With more than 40 restaurants and 6 hotels in a 3 block radius, the West Palace Arts District is a "must visit" art destination for both the experienced and first-time collector. Most galleries downtown are open and, of course, there are new shows. At Peterson-Cody Gallery, (130 West Palace Avenue) a lively group show of gallery artists opens. Peterson-Cody's stable of contemporary and Western-style artists is sure to be colorful, representational and fun.
Down Palace Avenue at LewAllen Contemporary, (129 West Palace Avenue,) Bill Barrett's bronze sculptures will dominate the space. Barrett continues the tradition of abstract modernist bronze sculpture made famous by Naum Gabo, Henry Moore and other twentieth-century sculptors. His graceful yet weighty studies in positive and negative space allow the viewer to feel the sculptures with their bodies as well as their eyes. Peter Frank writes admiringly of pieces included in the exhibition, "These sculptures are not bodies gesturing, they are the gestures themselves." This exhibition is unusual for Barrett because it consists of small versions of his often very large sculptures, hence the title, Divertimentos in Bronze. To see a large Bill Barrett piece, don't forget to stop by the New Mexico Museum of Art Sculpture Garden.
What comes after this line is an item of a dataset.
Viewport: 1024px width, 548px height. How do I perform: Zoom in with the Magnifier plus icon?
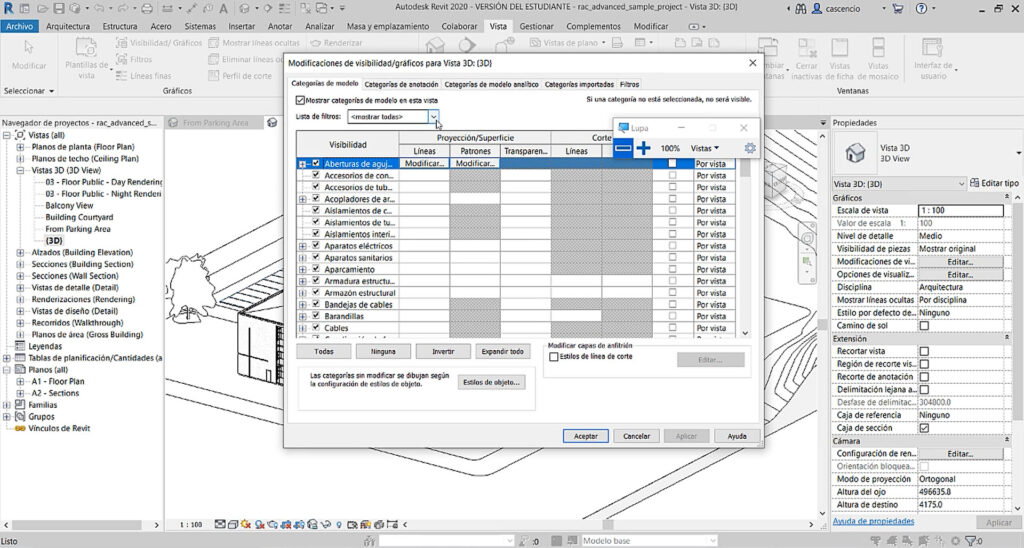(x=644, y=148)
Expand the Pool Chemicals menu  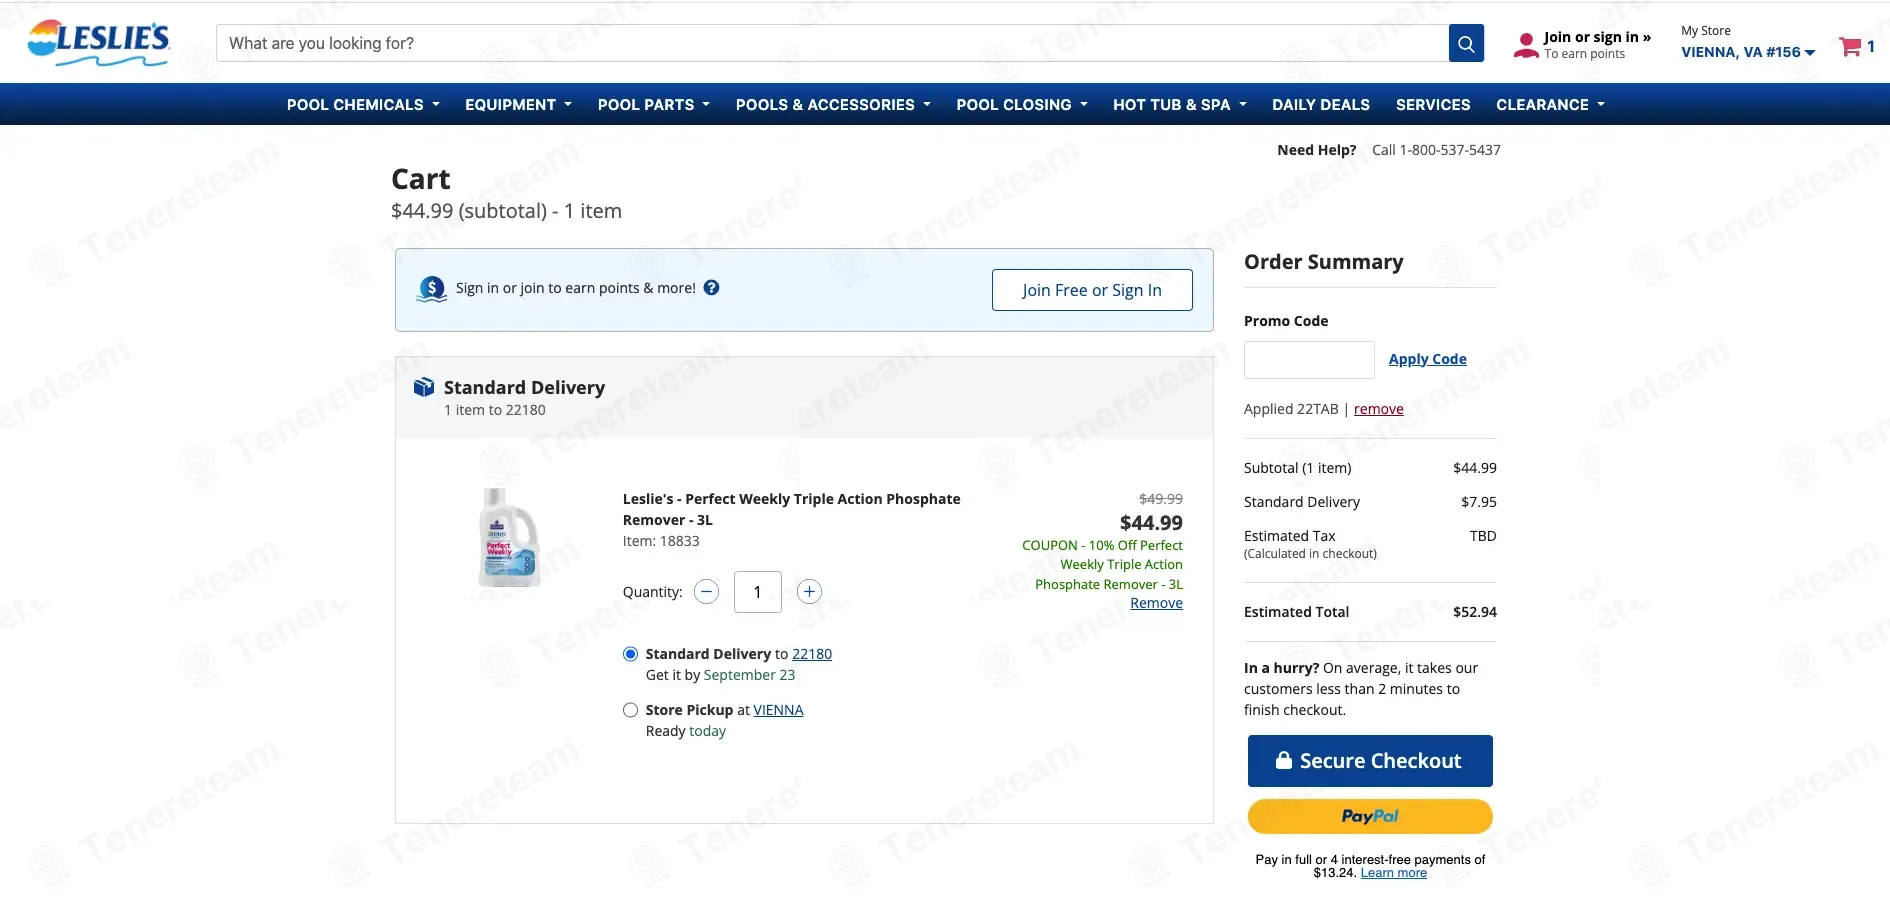(x=363, y=104)
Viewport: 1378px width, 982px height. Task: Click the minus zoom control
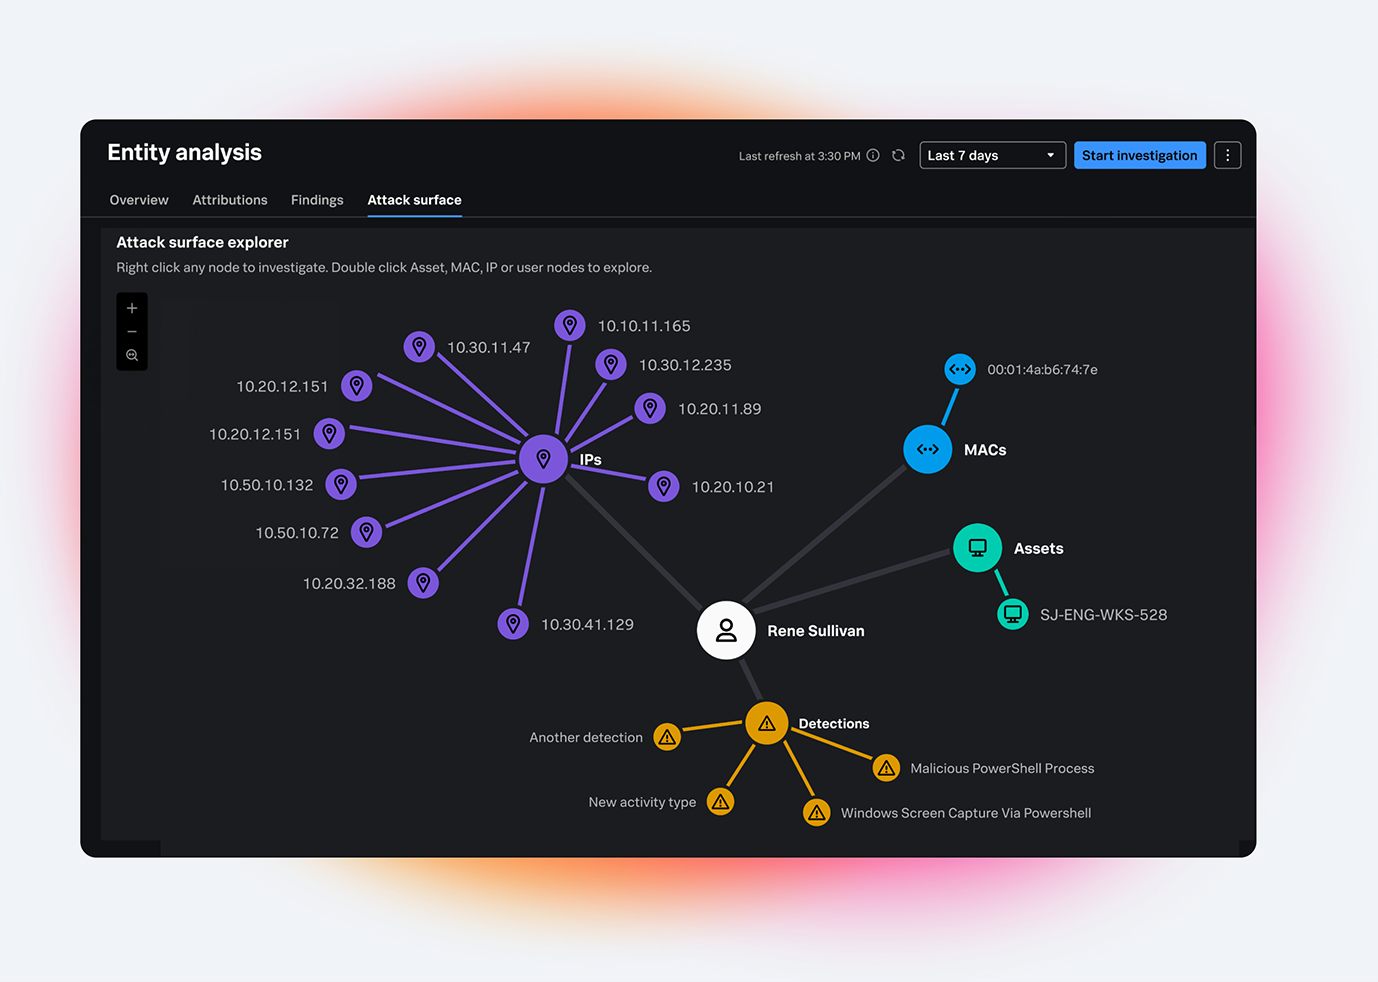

Next door at Patina Gallery, (131 West Palace) the sculptural form takes on a different medium and a different sensibility. Patina devotes itself to what used to be called fine craft and would now be called alternative materials. Michael Bauermeister's wood vessels and sculptures are, like Barrett's bronze ones, characterized by powerful forms. Varying from two to almost eight feet in height, their scale also invokes identification with the human body. They are often columnar, broad at the top and tapering toward the base.
After (or indeed in the middle) of attending openings and just poking your head into galleries, stop to have a revivifying glass of wine in a traditional tapas bar on Marcy street or a margarita on a balcony overlooking the early-April Plaza scene. Then head over to Canyon Road for a stroll to see who's open, who's not and who-all is out walking.
After stopping by Geronimo's or El Farol, for some more sustenance, walk up Camino del Monte Sol to Chiaroscuro Gallery, (439 Camino del Monte Sol) where new paintings by local artist Bebe Krimmer and new prints from Jim Dine and Polly Apfelbaum usher April in the door. Krimmer's work is often quiet and intricate, building meaning and mystery through levels of paint and materials. Jennifer Complo McNutt, Curator of Contemporary Art at the Eiteljorg Museum declares, "The enigmatic paintings of Bebe Krimmer result from constructive and deconstructive processes, where multiple paint layers are applied then erased through scraping and wiping. What remains is perhaps accidental, but this is where the magic resides."
Alone with Krimmers's pictures are two series of prints from Albuquerque's Tamarind Institute. The Tamarind Institute has been one of the premier print venues in the United States for almost fifty years.
Polly Apfelbaum's work is a riot of patterned colors and flowers. The artists' large-scale works use a variety of media and often flow from walls, around corners and over floors. The prints bring her transformational abilities to a finite form, but her marvelous graphic sense keeps her work fresh and attractive.
Pop-artist pioneer, Jim Dine is best-known for his ability to take common objects and use and re-use them in a series. Like Apfelbaum, his work is very much about playing with the margins of pop culture and how repetition emboldens and yet weakens the meaning of objects.
On April 11 be sure to go by Karla Winterowd Fine Art (701 Canyon Road) where she opens an exhibition of paintings by Jamie Kirkland. These illusionistic landscapes range from the gentle and pastel to the brave romanticism of Alfred Bierstadt. "I am inspired," writes the artist, "by the vast open space and 180 degree view of the distant horizon. It's my desire to share the peace and tranquility inherent in nature. The simple shape and form of sky, ground and horizon are a balm capable of soothing the restless soul." Winterowd has really focused on artists whose work is accessible to beginning art collectors. Her discerning eye and business savvy make it an interesting place to check out who might be making art out there that you might not yet know about.